Ela deu uma gargalhada que fez meus ossos tremerem.
--EU sou maluca! E você? O que faz num hospício? – Ela fez uma pausa me encarando enquanto me deixava com mais raiva dela por ela estar certa. – Vou explicar para você o que significa ser um corvo (já que você é mais burra do que eu pensava). Ser um corvo é trazer a morte para aqueles que merecem e eu sei muito bem que tanto eu quanto você sabemos quem matou Isabelle e que ele deve ser o primeiro. Então, se eu te livrar daqui você vai fazer isso? – Ela me perguntou me fazendo congelar lembrando daquela noite, balancei a cabeça assentindo com o que ela perguntou.
Logo depois ouvi um barulho de bengala e um sapato fazendo atrito com o chão. O chefão e o rato voltaram. A loira que agora eu duvidava ter o nome de Jane, fez o vidro ficar embaçado e desligou os microfones novamente. E eu voltei a ficar como estava antes.
--Dra Jane, eu trouxe o gás. –Tardis disse ofegante e continuou a fazer barulho com o tênis.
Achei estranho ele ter feito isso se esse era o trabalho do Douglas, talvez o Tardis apunhalou o Douglas pelas gostas matou ele só para poder entregar o gás. Ou o Douglas é um preguiçoso e mandou o Tardis fazer isso para ele.
--Coloque no lugar dele, mas com cuidado. –Ela o advertiu e logo depois começou a andar em direção ao chefão. –Sr Augusto, aqui está o telefone da tia dela, foi a única pessoa da família dela que eu achei. O dos pais dela parece ter... –Ele a interrompeu enquanto lia o número, sussurrando.

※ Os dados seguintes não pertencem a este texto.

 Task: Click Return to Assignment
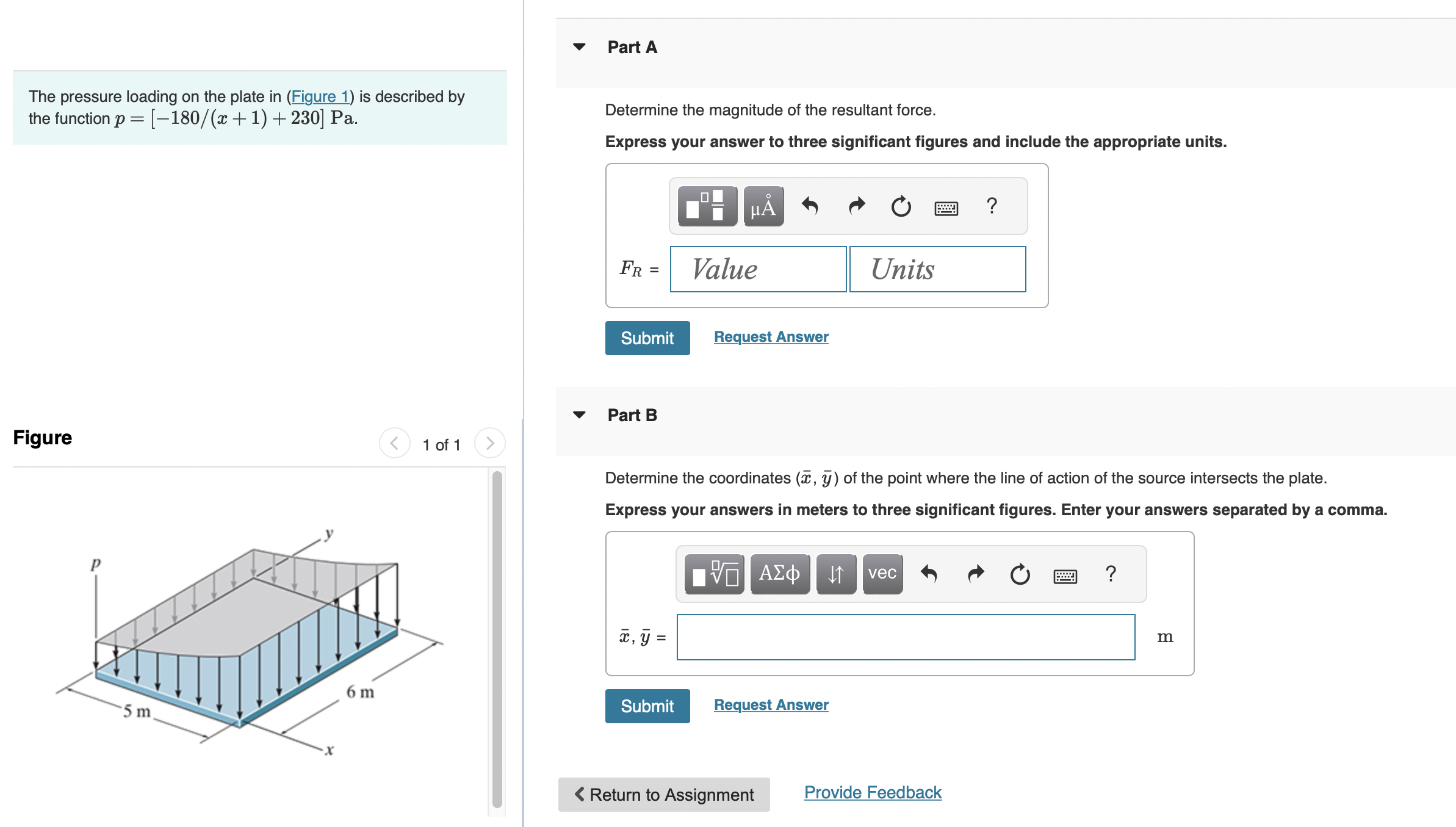663,794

Ele deve não ter aprendido como lê sem falar.
--Eu sei o que aconteceu com os pais, muito obrigada Dra Jane. Vou esperar na minha sala enquanto vocês arrumam ela para a cirurgia. –E então o velhote saiu da sala.
O jeito como ele disse que sabia o que aconteceu com os meus pais me deixou instigada. Eu já sabia há um tempo que meus pais haviam cancelado o telefone ou algo do tipo, porque tentei ligar para eles, sempre fiquei me perguntando quando mais nova por que eles não voltavam? Por que não me ligavam? A única coisa que consegui pensar é que tinham fugido de mim e foram para um lugar muito longe da vergonha que eles criaram. De repente senti um cheiro estranho, meus sentidos foram ficando frágeis, parei de pensar em meus pais, em Isabelle e na Dra. A última coisa que pensei foi em corvos.